=== Dataset extract ===

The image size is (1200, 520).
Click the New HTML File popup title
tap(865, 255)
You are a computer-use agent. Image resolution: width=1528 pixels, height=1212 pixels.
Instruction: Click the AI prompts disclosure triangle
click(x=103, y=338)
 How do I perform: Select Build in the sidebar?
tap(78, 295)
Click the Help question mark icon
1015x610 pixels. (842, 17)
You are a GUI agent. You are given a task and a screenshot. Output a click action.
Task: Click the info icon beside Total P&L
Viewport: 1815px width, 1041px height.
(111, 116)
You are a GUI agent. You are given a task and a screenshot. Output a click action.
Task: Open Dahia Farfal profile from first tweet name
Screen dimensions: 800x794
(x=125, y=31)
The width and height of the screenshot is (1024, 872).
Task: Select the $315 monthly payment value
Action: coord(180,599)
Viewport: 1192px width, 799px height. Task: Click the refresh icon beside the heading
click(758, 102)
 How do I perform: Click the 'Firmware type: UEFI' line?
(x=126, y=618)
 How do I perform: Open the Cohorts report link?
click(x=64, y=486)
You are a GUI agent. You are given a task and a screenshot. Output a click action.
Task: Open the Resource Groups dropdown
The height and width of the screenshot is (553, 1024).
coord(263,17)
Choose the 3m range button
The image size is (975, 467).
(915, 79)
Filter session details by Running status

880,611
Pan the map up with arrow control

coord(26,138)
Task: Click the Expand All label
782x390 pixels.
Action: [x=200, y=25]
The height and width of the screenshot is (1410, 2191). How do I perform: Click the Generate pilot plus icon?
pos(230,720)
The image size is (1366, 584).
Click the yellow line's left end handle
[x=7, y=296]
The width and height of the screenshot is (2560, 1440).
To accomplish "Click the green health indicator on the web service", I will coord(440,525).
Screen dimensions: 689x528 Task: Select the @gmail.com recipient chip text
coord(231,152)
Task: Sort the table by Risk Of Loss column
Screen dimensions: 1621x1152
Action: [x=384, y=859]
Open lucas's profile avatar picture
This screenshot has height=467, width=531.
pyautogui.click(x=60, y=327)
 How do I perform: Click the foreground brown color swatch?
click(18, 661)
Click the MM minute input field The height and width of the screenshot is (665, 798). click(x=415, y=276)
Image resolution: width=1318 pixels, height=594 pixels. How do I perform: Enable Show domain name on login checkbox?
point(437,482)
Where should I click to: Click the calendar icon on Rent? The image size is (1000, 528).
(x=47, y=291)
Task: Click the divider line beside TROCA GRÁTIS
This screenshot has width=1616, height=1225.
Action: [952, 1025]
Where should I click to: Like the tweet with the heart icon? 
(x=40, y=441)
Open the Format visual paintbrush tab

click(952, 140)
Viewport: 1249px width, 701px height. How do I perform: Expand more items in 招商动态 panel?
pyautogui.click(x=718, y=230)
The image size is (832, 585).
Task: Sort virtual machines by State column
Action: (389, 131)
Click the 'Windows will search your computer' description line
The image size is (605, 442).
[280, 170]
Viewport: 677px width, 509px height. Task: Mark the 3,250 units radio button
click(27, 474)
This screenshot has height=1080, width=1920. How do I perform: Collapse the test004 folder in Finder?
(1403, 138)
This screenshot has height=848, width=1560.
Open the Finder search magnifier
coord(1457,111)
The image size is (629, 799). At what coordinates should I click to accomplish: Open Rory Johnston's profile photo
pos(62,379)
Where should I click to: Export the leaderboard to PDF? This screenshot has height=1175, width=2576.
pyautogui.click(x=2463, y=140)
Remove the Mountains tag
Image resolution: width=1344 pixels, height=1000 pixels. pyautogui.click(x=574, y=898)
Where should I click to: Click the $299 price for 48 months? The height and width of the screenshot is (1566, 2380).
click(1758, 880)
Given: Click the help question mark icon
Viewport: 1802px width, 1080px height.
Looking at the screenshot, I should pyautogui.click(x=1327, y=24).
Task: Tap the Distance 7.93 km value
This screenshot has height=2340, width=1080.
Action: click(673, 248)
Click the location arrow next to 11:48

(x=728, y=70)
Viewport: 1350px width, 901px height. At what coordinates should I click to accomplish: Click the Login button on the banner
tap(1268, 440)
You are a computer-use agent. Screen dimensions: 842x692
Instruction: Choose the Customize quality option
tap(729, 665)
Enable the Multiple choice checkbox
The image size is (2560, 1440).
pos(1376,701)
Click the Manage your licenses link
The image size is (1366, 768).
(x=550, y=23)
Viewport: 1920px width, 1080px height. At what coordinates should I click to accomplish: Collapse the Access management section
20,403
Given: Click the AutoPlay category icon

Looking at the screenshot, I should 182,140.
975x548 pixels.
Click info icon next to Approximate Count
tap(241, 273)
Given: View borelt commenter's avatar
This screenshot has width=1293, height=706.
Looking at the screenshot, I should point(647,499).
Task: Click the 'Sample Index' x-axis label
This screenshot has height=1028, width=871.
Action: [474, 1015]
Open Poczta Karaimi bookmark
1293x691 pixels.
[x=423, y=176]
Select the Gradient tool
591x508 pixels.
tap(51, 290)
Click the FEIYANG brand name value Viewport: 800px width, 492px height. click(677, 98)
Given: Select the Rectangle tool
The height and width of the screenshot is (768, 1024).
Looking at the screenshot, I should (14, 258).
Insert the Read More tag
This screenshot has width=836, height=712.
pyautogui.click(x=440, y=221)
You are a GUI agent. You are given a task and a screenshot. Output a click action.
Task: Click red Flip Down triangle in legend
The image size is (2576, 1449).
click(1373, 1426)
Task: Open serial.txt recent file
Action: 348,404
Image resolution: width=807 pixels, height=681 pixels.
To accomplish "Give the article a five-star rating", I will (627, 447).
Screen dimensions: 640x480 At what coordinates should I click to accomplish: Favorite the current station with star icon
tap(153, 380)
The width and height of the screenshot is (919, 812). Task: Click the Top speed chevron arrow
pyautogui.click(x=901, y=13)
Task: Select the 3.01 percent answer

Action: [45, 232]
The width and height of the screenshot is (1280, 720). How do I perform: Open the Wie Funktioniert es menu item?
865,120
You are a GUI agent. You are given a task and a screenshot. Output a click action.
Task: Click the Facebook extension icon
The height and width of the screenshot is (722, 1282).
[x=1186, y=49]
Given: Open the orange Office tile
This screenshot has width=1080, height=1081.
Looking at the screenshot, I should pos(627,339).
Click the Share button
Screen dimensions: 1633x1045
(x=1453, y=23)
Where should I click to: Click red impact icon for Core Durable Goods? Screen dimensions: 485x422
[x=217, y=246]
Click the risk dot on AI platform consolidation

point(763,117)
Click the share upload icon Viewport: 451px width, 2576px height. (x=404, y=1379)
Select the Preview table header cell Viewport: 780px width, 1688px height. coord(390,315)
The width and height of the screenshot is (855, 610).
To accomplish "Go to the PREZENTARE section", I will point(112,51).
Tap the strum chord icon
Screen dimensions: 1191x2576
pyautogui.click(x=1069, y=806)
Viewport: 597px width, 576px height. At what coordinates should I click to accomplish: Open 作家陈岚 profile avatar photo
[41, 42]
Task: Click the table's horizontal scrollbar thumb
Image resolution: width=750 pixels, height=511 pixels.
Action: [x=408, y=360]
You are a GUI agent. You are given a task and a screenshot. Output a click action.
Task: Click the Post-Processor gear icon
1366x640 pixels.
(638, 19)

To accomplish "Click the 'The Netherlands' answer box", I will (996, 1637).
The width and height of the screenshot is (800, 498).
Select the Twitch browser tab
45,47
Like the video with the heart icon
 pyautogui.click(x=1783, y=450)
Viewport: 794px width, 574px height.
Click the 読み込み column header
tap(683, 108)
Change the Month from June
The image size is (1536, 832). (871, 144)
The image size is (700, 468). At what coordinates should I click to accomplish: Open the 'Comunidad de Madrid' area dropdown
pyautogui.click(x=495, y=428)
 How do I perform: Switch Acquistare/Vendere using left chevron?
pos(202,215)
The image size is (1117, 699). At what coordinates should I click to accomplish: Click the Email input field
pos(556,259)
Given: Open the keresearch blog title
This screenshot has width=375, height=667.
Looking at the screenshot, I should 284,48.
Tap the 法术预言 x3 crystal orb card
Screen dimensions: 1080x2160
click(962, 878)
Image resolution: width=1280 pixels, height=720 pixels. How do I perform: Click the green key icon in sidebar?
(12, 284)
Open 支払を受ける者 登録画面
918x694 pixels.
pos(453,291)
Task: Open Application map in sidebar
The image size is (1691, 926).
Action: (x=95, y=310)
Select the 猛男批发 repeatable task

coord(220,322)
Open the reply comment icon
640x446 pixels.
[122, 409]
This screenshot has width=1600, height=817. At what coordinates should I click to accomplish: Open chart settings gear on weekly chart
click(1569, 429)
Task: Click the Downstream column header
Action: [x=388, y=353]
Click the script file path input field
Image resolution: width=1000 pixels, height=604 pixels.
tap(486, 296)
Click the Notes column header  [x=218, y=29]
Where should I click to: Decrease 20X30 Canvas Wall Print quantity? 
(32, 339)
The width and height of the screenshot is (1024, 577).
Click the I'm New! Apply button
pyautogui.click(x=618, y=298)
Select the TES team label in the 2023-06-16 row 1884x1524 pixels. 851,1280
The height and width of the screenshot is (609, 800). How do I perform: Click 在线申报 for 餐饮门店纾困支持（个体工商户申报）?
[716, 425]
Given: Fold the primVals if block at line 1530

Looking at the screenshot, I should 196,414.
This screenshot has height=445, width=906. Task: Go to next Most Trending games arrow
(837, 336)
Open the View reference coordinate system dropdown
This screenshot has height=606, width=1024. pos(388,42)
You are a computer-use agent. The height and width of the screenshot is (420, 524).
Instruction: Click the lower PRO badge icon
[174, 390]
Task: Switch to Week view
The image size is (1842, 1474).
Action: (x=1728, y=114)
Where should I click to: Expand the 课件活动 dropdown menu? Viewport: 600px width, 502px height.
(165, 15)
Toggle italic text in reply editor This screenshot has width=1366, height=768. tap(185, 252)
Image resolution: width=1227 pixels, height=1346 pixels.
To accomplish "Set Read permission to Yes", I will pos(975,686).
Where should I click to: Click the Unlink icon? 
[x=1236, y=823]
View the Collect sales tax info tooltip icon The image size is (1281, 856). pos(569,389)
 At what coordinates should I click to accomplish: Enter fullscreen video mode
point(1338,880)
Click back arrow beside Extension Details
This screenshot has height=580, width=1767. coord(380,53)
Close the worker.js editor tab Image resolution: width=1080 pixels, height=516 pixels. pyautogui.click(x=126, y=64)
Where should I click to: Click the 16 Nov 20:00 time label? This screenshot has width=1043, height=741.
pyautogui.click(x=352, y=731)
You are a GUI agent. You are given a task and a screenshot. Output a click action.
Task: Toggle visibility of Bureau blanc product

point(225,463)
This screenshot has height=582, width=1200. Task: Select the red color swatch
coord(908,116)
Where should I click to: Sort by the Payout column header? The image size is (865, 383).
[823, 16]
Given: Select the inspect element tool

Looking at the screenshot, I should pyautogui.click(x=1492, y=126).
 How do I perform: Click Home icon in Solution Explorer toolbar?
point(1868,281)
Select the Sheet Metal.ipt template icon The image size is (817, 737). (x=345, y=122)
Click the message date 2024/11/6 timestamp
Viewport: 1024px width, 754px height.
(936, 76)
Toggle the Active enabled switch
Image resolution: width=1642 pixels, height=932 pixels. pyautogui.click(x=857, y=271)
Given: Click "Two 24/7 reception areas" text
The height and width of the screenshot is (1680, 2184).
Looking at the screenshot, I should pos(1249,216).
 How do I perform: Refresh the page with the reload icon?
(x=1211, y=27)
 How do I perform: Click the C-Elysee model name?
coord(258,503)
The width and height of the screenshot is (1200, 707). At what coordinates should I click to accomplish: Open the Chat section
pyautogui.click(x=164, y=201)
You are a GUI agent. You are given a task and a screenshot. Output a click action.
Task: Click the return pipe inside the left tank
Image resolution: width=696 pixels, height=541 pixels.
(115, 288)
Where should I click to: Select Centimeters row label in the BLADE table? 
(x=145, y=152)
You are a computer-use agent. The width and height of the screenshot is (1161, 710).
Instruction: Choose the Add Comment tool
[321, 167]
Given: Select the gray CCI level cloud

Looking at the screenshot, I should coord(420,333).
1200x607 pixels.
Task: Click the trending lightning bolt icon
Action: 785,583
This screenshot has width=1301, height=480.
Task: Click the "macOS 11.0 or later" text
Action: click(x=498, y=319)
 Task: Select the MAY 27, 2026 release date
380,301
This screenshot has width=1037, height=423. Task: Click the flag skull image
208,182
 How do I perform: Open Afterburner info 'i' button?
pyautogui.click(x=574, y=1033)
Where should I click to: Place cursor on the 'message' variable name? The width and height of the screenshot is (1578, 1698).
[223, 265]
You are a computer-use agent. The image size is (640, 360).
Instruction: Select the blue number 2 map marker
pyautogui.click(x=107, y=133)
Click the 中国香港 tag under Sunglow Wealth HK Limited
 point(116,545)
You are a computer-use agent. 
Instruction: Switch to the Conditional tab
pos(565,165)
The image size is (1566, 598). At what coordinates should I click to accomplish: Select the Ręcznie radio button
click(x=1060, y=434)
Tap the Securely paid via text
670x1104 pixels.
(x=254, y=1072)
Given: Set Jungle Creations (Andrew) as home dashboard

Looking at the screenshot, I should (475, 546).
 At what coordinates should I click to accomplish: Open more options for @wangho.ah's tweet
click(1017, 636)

===

Copy the data listing above word for word, from its first line through the line containing "1015x610 pixels. (842, 17)", including that line.

The image size is (1200, 520).
Click the New HTML File popup title
tap(865, 255)
You are a computer-use agent. Image resolution: width=1528 pixels, height=1212 pixels.
Instruction: Click the AI prompts disclosure triangle
click(x=103, y=338)
 How do I perform: Select Build in the sidebar?
tap(78, 295)
Click the Help question mark icon
1015x610 pixels. (842, 17)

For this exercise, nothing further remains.